— begin SUPPLIED DATA —

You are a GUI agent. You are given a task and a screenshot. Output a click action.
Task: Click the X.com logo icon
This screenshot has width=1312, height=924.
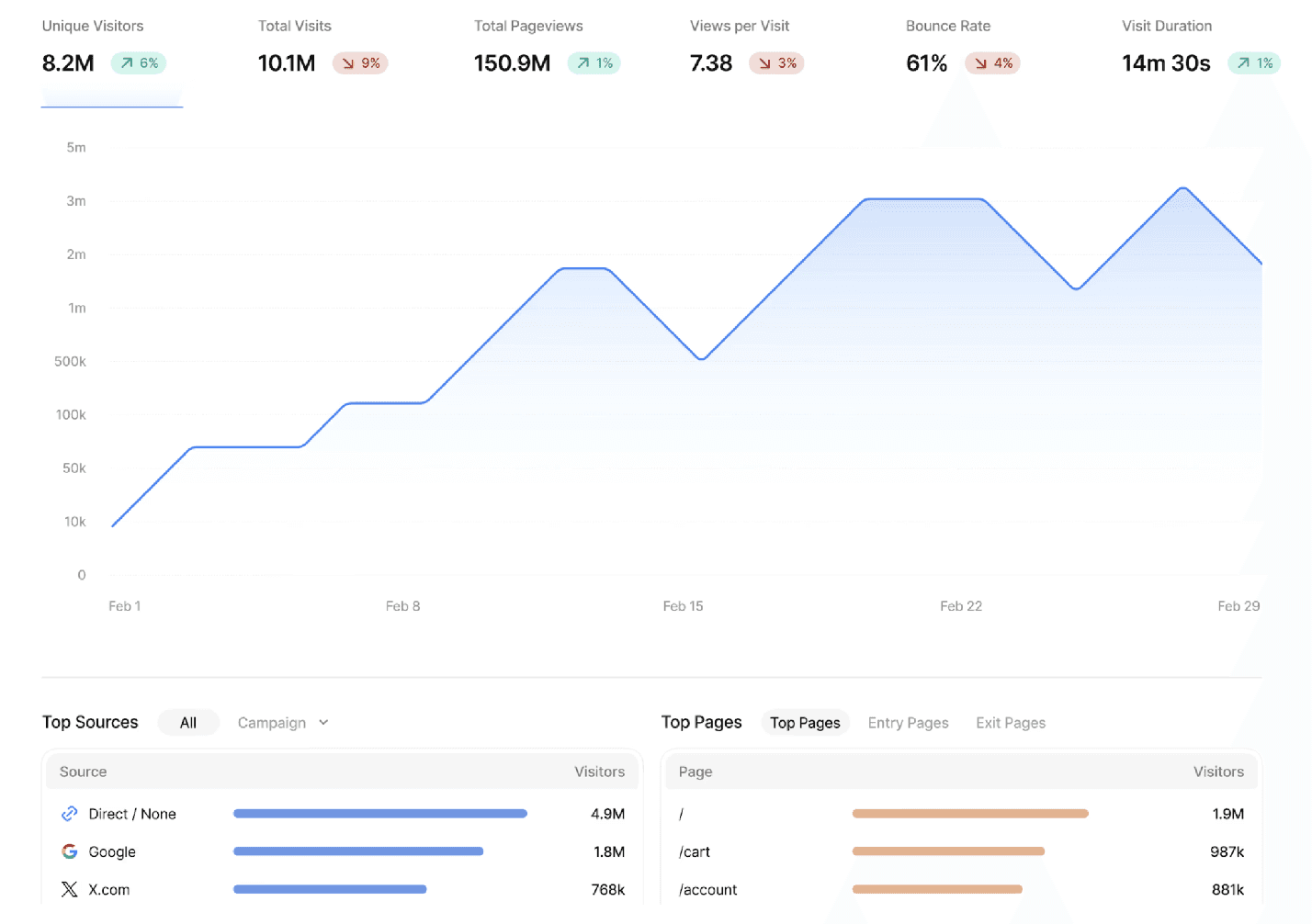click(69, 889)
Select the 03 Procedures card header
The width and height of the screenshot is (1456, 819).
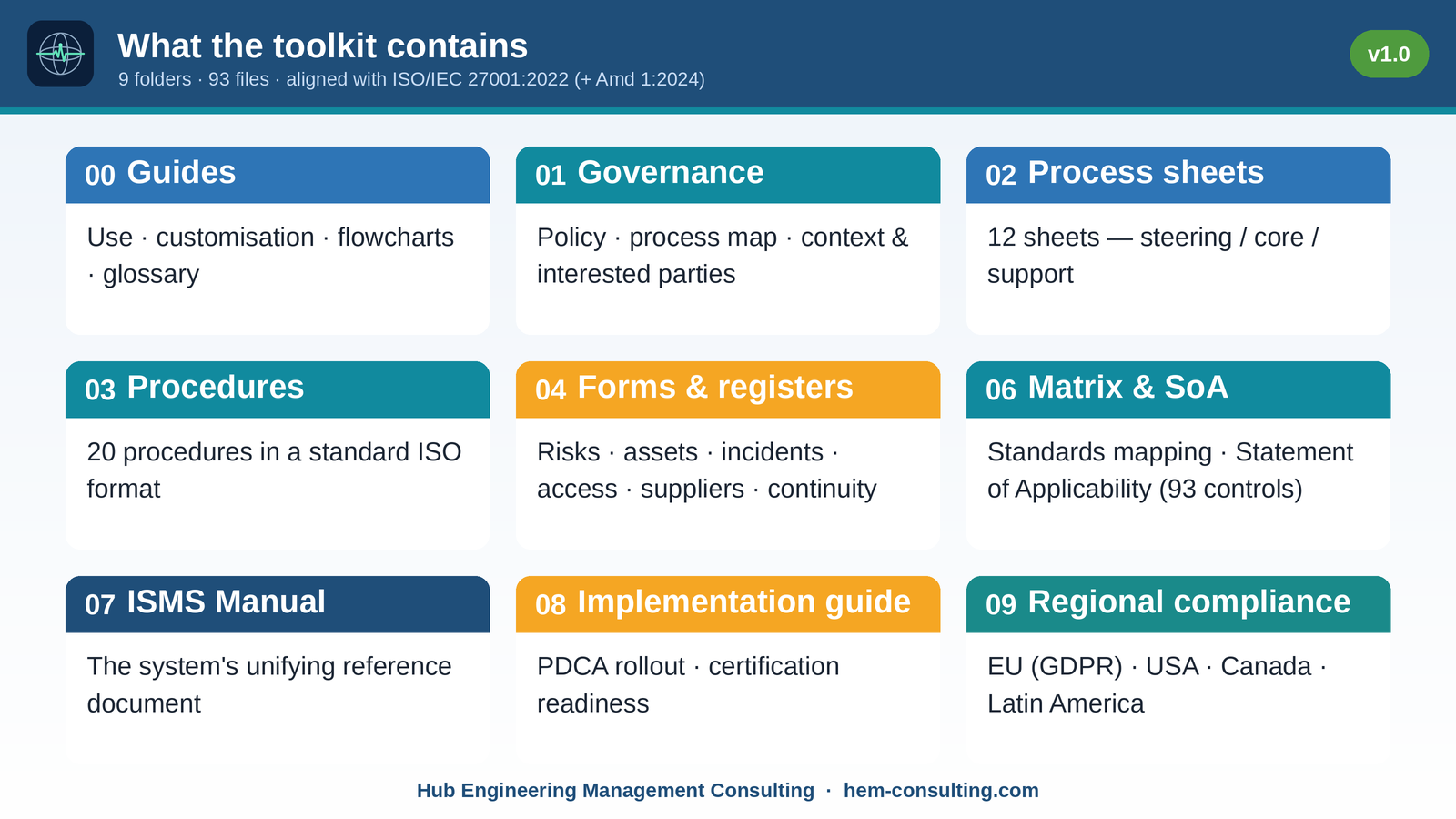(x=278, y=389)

— end SUPPLIED DATA —
— begin SUPPLIED DATA —

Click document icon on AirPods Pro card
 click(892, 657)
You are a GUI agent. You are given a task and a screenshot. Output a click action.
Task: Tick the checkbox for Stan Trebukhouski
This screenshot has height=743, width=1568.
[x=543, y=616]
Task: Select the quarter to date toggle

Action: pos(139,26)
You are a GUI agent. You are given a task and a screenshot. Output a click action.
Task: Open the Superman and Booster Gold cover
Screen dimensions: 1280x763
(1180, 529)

— end SUPPLIED DATA —
— begin SUPPLIED DATA —

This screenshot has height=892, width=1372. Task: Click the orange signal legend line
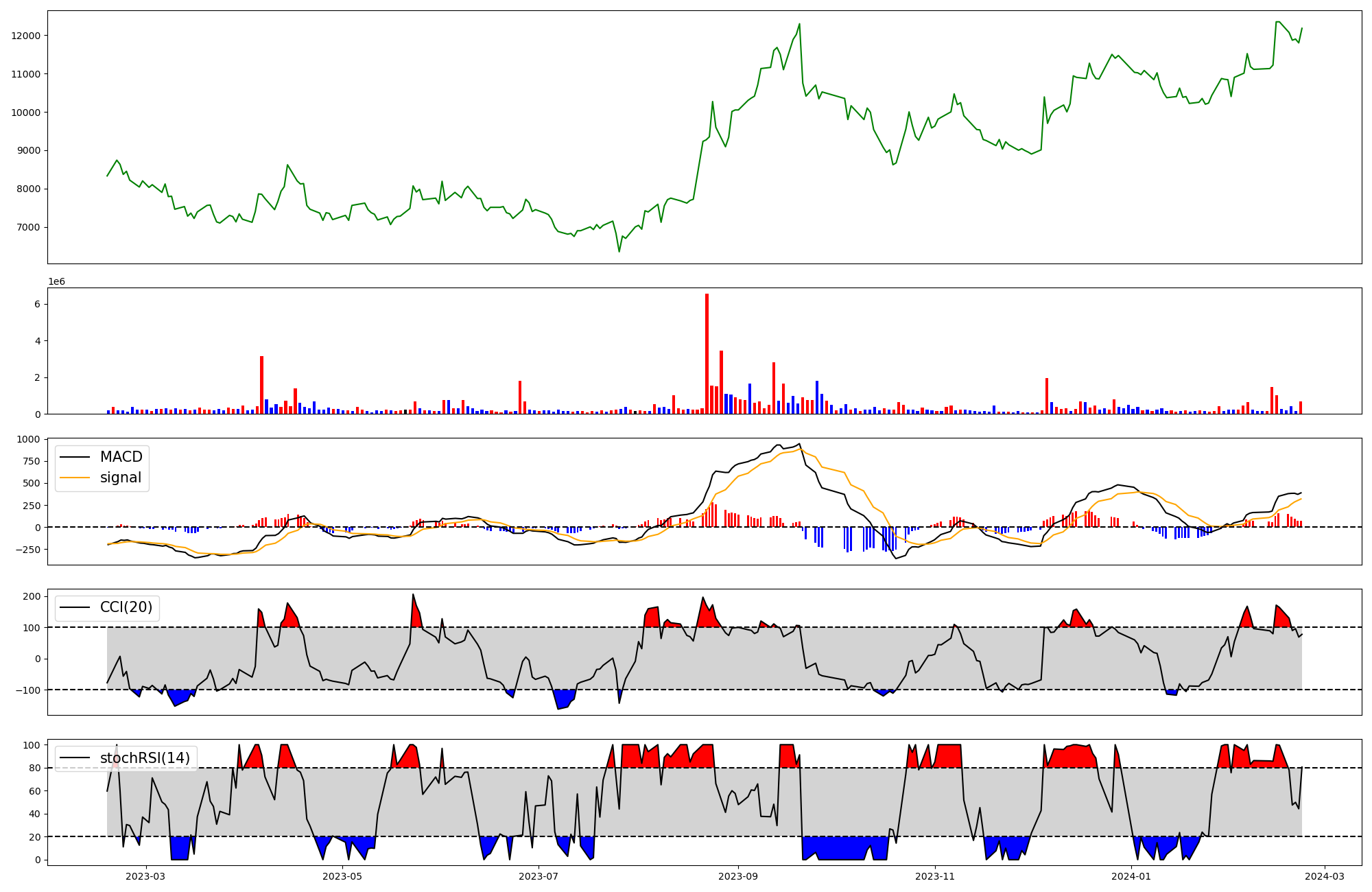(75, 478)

— end SUPPLIED DATA —

▸ TO BE DONE
Quote the items word for word, from the line containing "Select the 03 Procedures card header" through the line containing "(x=278, y=389)", both included. Omit the pictures from your answer.

▸ WRITTEN SOLUTION
Select the 03 Procedures card header
The width and height of the screenshot is (1456, 819).
(x=278, y=389)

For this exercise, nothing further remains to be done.